Transformers vs. Recurrent Models for Estimating Forest Gross Primary Production
David Montero, Miguel D. Mahecha, Francesco Martinuzzi, César Aybar, Anne Klosterhalfen, Alexander Knohl, Jesús Anaya, Clemens Mosig, Sebastian Wieneke
TL;DR
Forest daily $GPP$ prediction remains challenging due to sparse flux data and climate extremes. The study systematically contrasts a Transformer ($GPT$-2) and an LSTM for multimodal, satellite-based GPP estimation, using Sentinel-2, Sentinel-1, MODIS LST, and a physically based solar radiation proxy $R_{so}$ over 2016–2020. Both models reliably reproduce seasonal GPP, with GPT-2 providing superior performance during extreme drought/heat events, at the cost of longer context requirements and greater data demand; LSTM offers strong accuracy with substantially shorter context windows. Across modalities, $R_{so}$ emerges as the dominant predictor, with Sentinel-2 signals and thermal information contributing meaningfully, while Sentinel-1 adds limited value. These findings guide future DL framework design for monitoring terrestrial carbon dynamics and resilience under climate stress.
Abstract
Monitoring the spatiotemporal dynamics of forest CO$_2$ uptake (Gross Primary Production, GPP), remains a central challenge in terrestrial ecosystem research. While Eddy Covariance (EC) towers provide high-frequency estimates, their limited spatial coverage constrains large-scale assessments. Remote sensing offers a scalable alternative, yet most approaches rely on single-sensor spectral indices and statistical models that are often unable to capture the complex temporal dynamics of GPP. Recent advances in deep learning (DL) and data fusion offer new opportunities to better represent the temporal dynamics of vegetation processes, but comparative evaluations of state-of-the-art DL models for multimodal GPP prediction remain scarce.

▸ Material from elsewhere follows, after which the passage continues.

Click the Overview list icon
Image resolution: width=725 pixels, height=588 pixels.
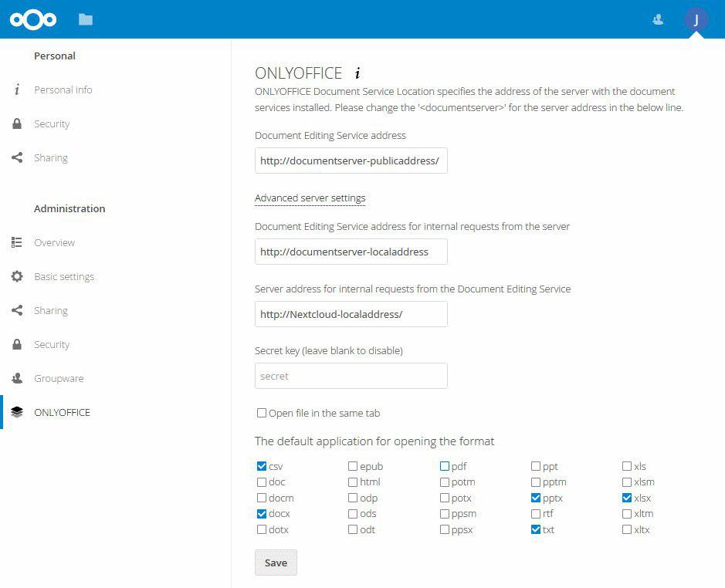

Here, we explore the performance of two representative models for predicting GPP: 1) GPT-2, a transformer architecture, and 2) Long Short-Term Memory (LSTM), a recurrent neural network, using multivariate inputs. Overall, both achieve similar accuracy. But, while LSTM performs better overall, GPT-2 excels during extreme events. Analysis of temporal context length further reveals that LSTM attains similar accuracy using substantially shorter input windows than GPT-2, highlighting an accuracy-efficiency trade-off between the two architectures. Feature importance analysis reveals radiation as the dominant predictor, followed by Sentinel-2, MODIS land surface temperature, and Sentinel-1 contributions. Our results demonstrate how model architecture, context length, and multimodal inputs jointly determine performance in GPP prediction, guiding future developments of DL frameworks for monitoring terrestrial carbon dynamics.